We have recently started a new offering at both Christ Church and St. James’ alternately, on the 4th Sunday of the month at 6pm called a Julian¶ Meeting. And I feel this needs a little explanation!
It is based on the ancient Christian tradition of Contemplation.
I should like to dispel some popular misconceptions about the practice of contemplation. It is not just for those of us who are introverts, I’m an extravert, and it is not just for those people who we think are extra Holy or super Spiritual.
The practice of contemplation is simply the desire to sit in the presence of God, to meet with Jesus at a deep level, to connect with the Holy Spirit and to dwell among the Trinity. To let it mould and shape us into the people we are designed to be. It is an act of deep and profound surrender to a power greater than us. It is offering up our wills and our lives so that they may be bought into line with that of God. It is experience.
An experience of knowing that we are completely loved, completely accepted and pursued by our loving Father.
Contemplatives are often called mystics. This is not a scary word. A mystic is simply someone who has moved from mere belief systems or belonging systems to an actual inner experience.
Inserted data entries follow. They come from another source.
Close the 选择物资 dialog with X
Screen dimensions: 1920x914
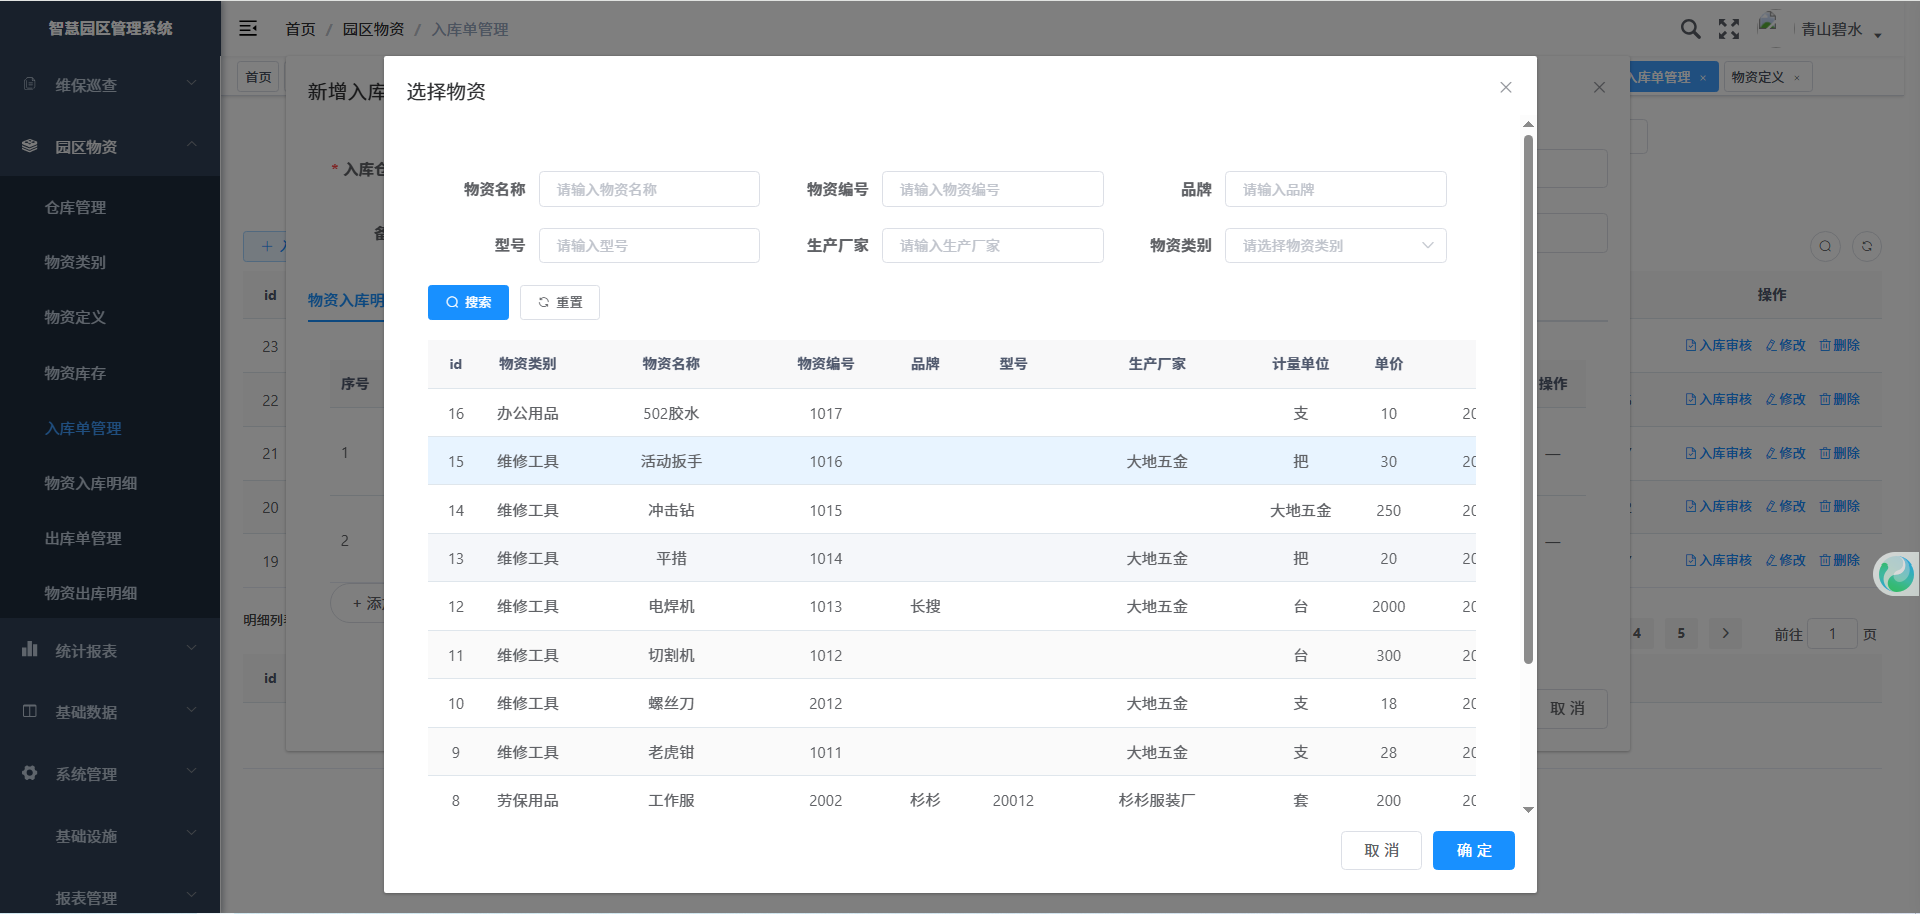coord(1505,88)
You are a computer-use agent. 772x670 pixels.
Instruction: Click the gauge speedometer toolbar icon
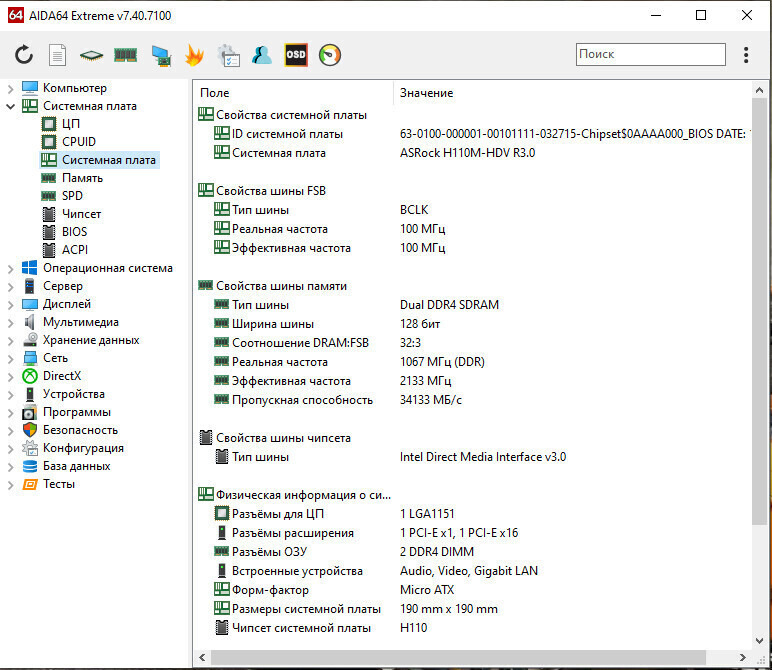tap(329, 55)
So where does it come from?
Contemplation is an ancient Christian tradition. The desert mothers and fathers in the 2nd century were among the first to discover this way of living and being with God.
When Christianity became the state religion in Rome in 313 AD there were some good and some bad outcomes. The followers of Jesus were no longer persecuted for their faith, which was a good thing, but by making it the state religion – power and control, doctrine and dogma became controversial and time consuming and those in control influenced the development of the faith and some were unhappy with the direction it took.
As the Empire of Rome got involved there were some who felt that the true ‘Way’ was being lost, crowded out by hierarchy and power. The way that Jesus had taught – about coming alongside the marginalised, giving a voice to the powerless and the outcast was being run rough shot over by the empire of Rome. They sought to escape this control and to re-establish their lives and live as Jesus had taught them.
They felt that their faith was being controlled by a new ‘religion’ and they went out into the deserts of Egypt, Palestine and Syria to find Spiritual freedom to live out Jesus’ teachings and to continue growing in the Spirit. It was in these deserts that a different mind called contemplation was taught.
The previous Archbishop of Canterbury, Rowan Williams told the Synod of Catholic Bishops in Rome,
“Contemplation is very far from being just one kind of thing that Christians do: it is the key to prayer, liturgy, art and ethics, the key to the essence of a renewed humanity that is capable of seeing the world and other subjects in the world with freedom – freedom from self-orientated, acquisitive habits and the distorted understanding that comes from them. To put it boldy, contemplation is the only ultimate answer to the unreal and insane world that our financial systems and our advertising culture and our chaotic and unexamined emotions encourage us to inhabit. To learn contemplative practice is to learn to live truthfully and honestly and lovingly. It is a deeply revolutionary matter”.
So that’s the background. But how does it work I here you ask? What do I have to do?
I can really only comment on own personal experience. Contemplation means being silent. And that can initially be daunting, scary and feel like a waste of time. But bear with it!
Being still, being silent means stopping. Being busy isn’t just an act of physical exertion – rushing from one demand to another – being mentally busy can be even more exhausting. My head feels like a washing machine at times especially when I physically stop.
For me, the discipline of physically and mentally stopping is vital. In this sacred space I can remember who I am in Christ. I can look at my life, count my blessings and be grateful. But it is a discipline and it takes practice. To begin with my head would be crowded with the ‘to do’ list but over time I have been able to park these thoughts, knowing that I can return to them.
I find it a relief not to have to find the words to communicate with God. The relief of just sitting in his presence can be overwhelming. This place of rest is where I long to operate from. It is a place without expectation. Without expectation of me or God. I don’t come to gain wisdom or receive grand visions, it is a place to come as I am – with all that I am and with all that I am not. It is a place of humble access, where paradoxically, I can be and know that I am nothing but yet I am everything.
There are of course times of prayer and petition, of talking and listening, but these times of silence are, to me, the most precious and life giving moments of my day.
I have read much about different types of silence including Richard Rohr, Thomas Keating, Thomas Merton and Cynthia Bourgeault and there is much to learn and practice, but ultimately in its essence it is simple.
Be still and know that I am God.
¶ Julian of Norwich was an English mystic of the middle ages and experienced God through contemplation and a society sprung up encouraging us to re-discover this form of encounter with God.